If Tiedemann’s employment terminates as a result of a non-renewal, Tiedemann will only be entitled to payment of the Accrued Amounts. Additionally, if Tiedemann’s employment terminates as a result of non-renewal by either party, Tiedemann’s post-employment non-competition and non-solicitation obligations will be immediately null and void.
The Continued Compensation will only be payable if Tiedemann complies with all terms and conditions of the Tiedemann Employment Agreement and Tiedemann (or his estate) executes and delivers to SPAC a customary general release of claims in the form attached to the Tiedemann Employment Agreement.
The Tiedemann Employment Agreement also includes certain restrictive covenants for Tiedemann, including a customary (a) 12-month non-compete (provided that if Tiedemann’s employment is terminated (i) without Cause prior to the third anniversary of the Closing Date, the non-compete will end six months following the Termination Date or (ii) as a result of non-renewal of the Agreement, there will be no non-compete), (b) 12-month non-solicitation of SPAC’s employees and clients (and prospective clients) and confidentiality, company work product, cooperation and non-disparagement provisions. In addition, Tiedemann has agreed that SPAC currently owns the rights to, uses, and may at its option continue to use, “Tiedemann” as a trade name and/or as trademark or service mark (or portion thereof) (the “Tiedemann Marks”) and Tiedemann has agreed not to challenge the validity or enforceability of the Tiedemann Marks and, until such time as SPAC (or, if the Tiedemann Marks are assigned along with substantially all the assets of SPAC’s business, SPAC’s successors or assigns) ceases to use the Tiedemann Marks, will not market, promote, distribute, or sell (or authorize others to market, promote, distribute or sell) to any third party, any private wealth or asset management services under the “Tiedemann” name or utilizing trademarks that are the same or similar to the Tiedemann Marks. Subject to the foregoing, nothing contained in the Tiedemann Employment Agreement will prohibit, limit or otherwise impair Tiedemann in using the “Tiedemann” name with respect to any activities following Tiedemann’s employment with SPAC.

* **Written task 1**:
Reproduce the employment agreement excerpt starting at "If Tiedemann’s employment terminates as a result of a" and ending at "Tiedemann Employment Agreement.", substituting "expiration" for every instance of "non-renewal".
* **Written task 2**:
According to the employment agreement excerpt, how long does Tiedemann's non-solicitation of SPAC's employees and clients last?
* **Written task 3**:
Extend the employment agreement excerpt with the next portion, starting after its final sentence.

* **Dataset extract**:
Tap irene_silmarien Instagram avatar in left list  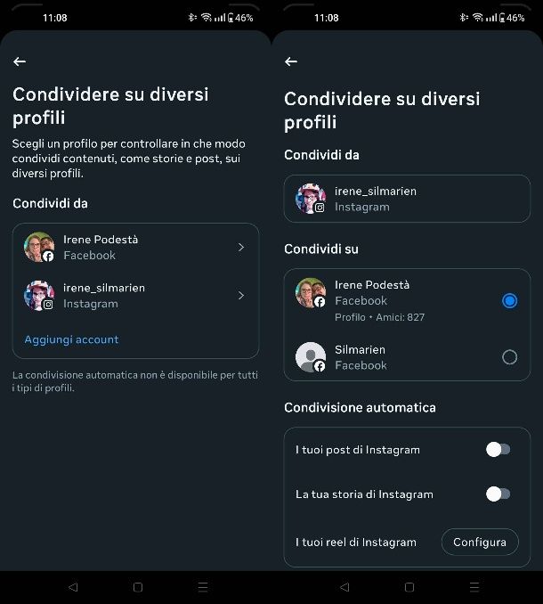click(39, 296)
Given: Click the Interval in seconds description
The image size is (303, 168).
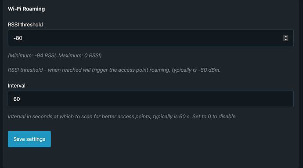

* **Expected output 1**:
If Tiedemann’s employment terminates as a result of a expiration, Tiedemann will only be entitled to payment of the Accrued Amounts. Additionally, if Tiedemann’s employment terminates as a result of expiration by either party, Tiedemann’s post-employment non-competition and non-solicitation obligations will be immediately null and void.
The Continued Compensation will only be payable if Tiedemann complies with all terms and conditions of the Tiedemann Employment Agreement and Tiedemann (or his estate) executes and delivers to SPAC a customary general release of claims in the form attached to the Tiedemann Employment Agreement.

* **Expected output 2**:
12 months.

* **Expected output 3**:
“Benchmarking Methodology” is defined as: the results of a benchmarking study of executives of similar title and role to Executive at comparable public companies, based on a peer group of executives and companies to be agreed upon in advance in writing by SPAC and Tiedemann, with such benchmarking study prepared by an independent third-party consulting firm that is agreed upon by SPAC and Tiedemann and engaged at SPAC’s expense.
“Good Reason” is defined as: the occurrence of any of the following events without Executive’s consent: (a) a material reduction in Executive’s Base Compensation; (b) a material diminution in Executive’s duties, authority or responsibilities, or a change in Executive’s title or reporting line; (c) a relocation of more than thirty (30) miles from Executive’s primary place of employment in New York, New York; or (d) the material breach of this Agreement by the Company.
“Cause” is defined as: (a) a conviction of Tiedemann to a felony or other crime involving moral turpitude, (b) gross negligence or willful misconduct by Tiedemann resulting in material economic harm to the Company and/or the Company Entities, taken as a whole; (c) a willful and continued failure by Tiedemann to carry out the reasonable and lawful directions of the Board issued in accordance with the Company’s Bylaws, Certificate of Incorporation or other governing documents; (d) Executive engaging in (A) fraud, (B) embezzlement, (C) theft or (D) knowing and material dishonesty resulting in material economic harm to the Company or any of the Company Entities. For the avoidance of doubt, subpart (C) of the preceding sentence is not intended to include any de minimis, incidental conduct by Executive (e.g., taking office supplies home, etc.) or inadvertent actions such as accidental personal use of a Company credit card or accidental errors in mileage reimbursement or other accidental or inadvertent actions that are not materially injurious to the Company; (e) a willful or material violation by Tiedemann of a material policy or procedure of the Company or any of the Company Entities; or (f) a willful material breach by Tiedemann of this Agreement.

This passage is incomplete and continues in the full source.